Claude Temin-Vergez


It’s surprising, when you think about it, how many women painters lately have been using Abstract Expressionism as a foil for their own work. In New York one can easily think of artists as various as Sue Williams, Suzanne McClelland, and Cecily Brown. Now, from France by way of London (where she was educated and currently works), comes Claude Temin-Vergez, who clearly has taken Jackson Pollock's poured paintings as her reference point, thereby showing a degree of nerve that's either admirable or foolish depending on your point of view. (It says a lot for both artists that whatever else one thinks of Temin-Vergez’s paintings, they don’t look dated.) Not that she emulates the reckless and expansive character of Pollock’s art. Her reinterpretation is essentially formalist—focusing on the swirling, interlacing arabesques of paint in his classic poured works of 1947 and 1950 and the way those webs of color sit so determinedly atop their canvas support—but inflected, perhaps, by ’70s-derived notions of pattern as a specifically feminine approach to form.

Temin-Vergez amplifies both the decorative character of the Pollockesque line and its physical palpability. Working on rigid supports (MDF or aluminum panels that have been painted a single opaque color) rather than canvas, she refuses her skeins of acrylic color any degree of absorption into the ground. Her extremely plasticky colored lines are emphatically tactile, and they intertwine, at times piling up, without ever mixing. This is made all the more obvious by the fact that Temin-Vergez works to create a suggestion of fragmentation. She never covers the near-entirety of the ground, as Pollock usually did, knitting together a relatively homogeneous surface; instead she emphasizes the dichotomy of paint and support and the distinction between one line and another by leaving much of the monochrome ground exposed.

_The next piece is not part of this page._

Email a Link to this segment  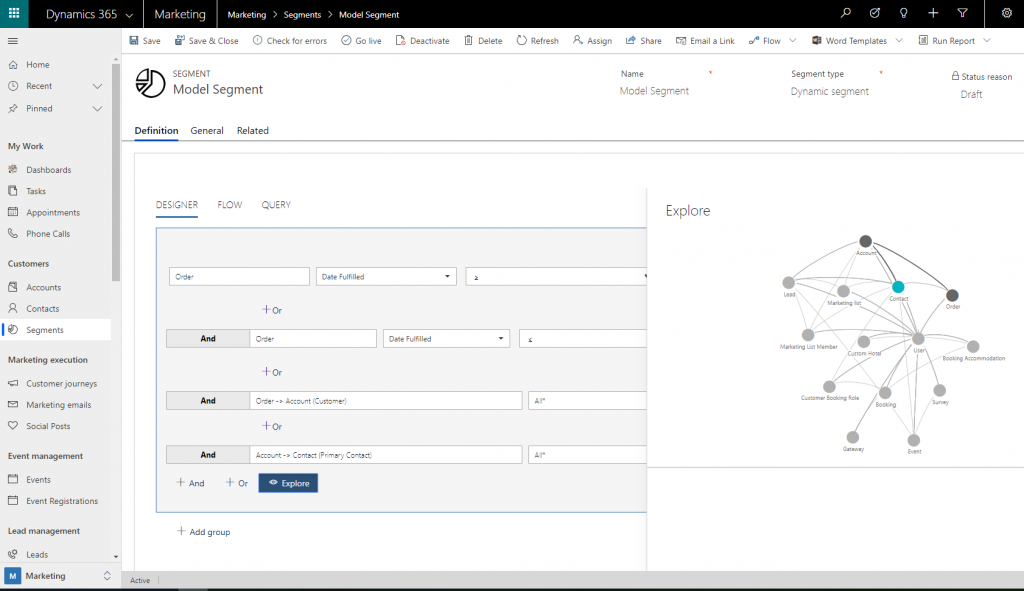click(705, 40)
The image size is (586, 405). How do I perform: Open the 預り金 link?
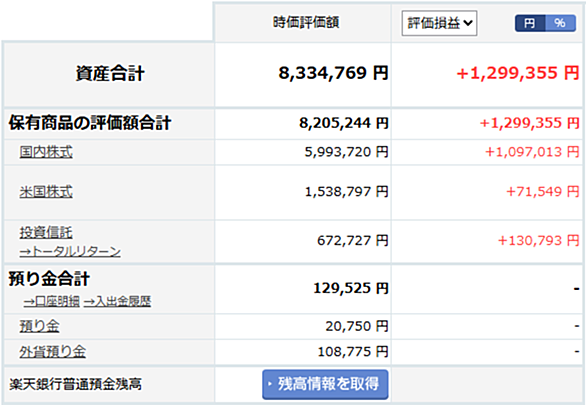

Likewise she counters Pollock's sense of the painting's internal wholeness, indicated by the way his pours are mostly contained within the limits of the canvas, by always allowing her patterns to go off the edges of the rectangle.

Like her emphasis on materiality and decoration, Temin-Vergez’s insistence on fragmentation is clearly polemical in intent—but it tends to weaken the paintings. The best canvases here are the most “allover” ones: Coulée-Crème (A pouring of cream), 2001, has a strongly centrifugal arrangement, a device that turns the monochrome ground, in this case a hot pink, into a kind of atmosphere or “space” rather than the literal surface the artist seems to want her grounds to remain, but helps create a sense of cloisonné richness that justifies the title of another of the more prepossessing paintings, Thousand Fold, 2002 (which also gives the exhibition its title). By contrast, those paintings in which the linear arabesques are confined to a single zone within the rectangle, Such as Dépliage Série #1 (Unfolding series #1) and Dépliage Série #2, both 2002, are the least satisfying. Here the decorative really threatens to become a kind of trimming, a mere garnish on what has become the dominant element of the painting: a monochrome rectangle that is not, after all, so very interesting in itself.